Although TCUs are prevalent and promise increase in performance and/or energy efficiency, they suffer from over specialization as only matrix multiplication on small matrices is supported. In this paper we express both reduction and scan in terms of matrix multiplication operations and map them onto TCUs.
To our knowledge, this paper is the first to try to broaden the class of algorithms expressible as TCU operations and is the first to show benefits of this mapping in terms of: program simplicity, efficiency, and performance. We implemented the reduction and scan algorithms using NVIDIA’s V100 TCUs and achieved 89%−98% of peak memory copy bandwidth.

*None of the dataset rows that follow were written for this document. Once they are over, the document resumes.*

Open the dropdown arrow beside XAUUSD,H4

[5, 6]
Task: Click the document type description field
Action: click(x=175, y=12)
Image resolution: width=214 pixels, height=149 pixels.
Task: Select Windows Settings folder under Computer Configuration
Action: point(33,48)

TCUs are designed to accelerate Multilayer Perceptrons (MLP), Convolutional Neural Networks (CNN), and Recurrent Neural Networks (RNN) or Neural Network (DNN) in general. TCUs come under the guise of different marketing terms, be it NVIDIA’s Tensor Cores [55], Google’s Tensor Processing Unit [19], Intel’s DLBoost [69], Apple A11’s Neural Engine [3], Tesla’s HW3, or ARM’s ML Processor [4]. They vary in the underlying hardware implementation [15, 27, 63, 71], and are prevalent [18, 55, 58] in both cloud and edge devices.
The objective of the paper is to expand the class of algorithms that can execute on TCUs— enabling the TCUs to be used within a wider range of non-GEMM algorithms. We choose reduction and scan, since a large body of work [7, 9, 36] has shown that they are key primitives for data parallel implementations of radix sort, quicksort, lexical analysis, stream compaction, and polynomial evaluation.
...
We implemented the proposed algorithms onto V100 TCUs, achieved up to 100× speedup for reduction and up to 3× for scan, and showed performance that rivals state of the art implementation in the worst cases. We observed up to 22% less power consumption for reduction and 16% for scan using NVPROF. As a result of the algorithms, we were able to make use of the otherwise idle TCUs— enabling better GPU utilization for kernels that exercise the general purpose ALUs.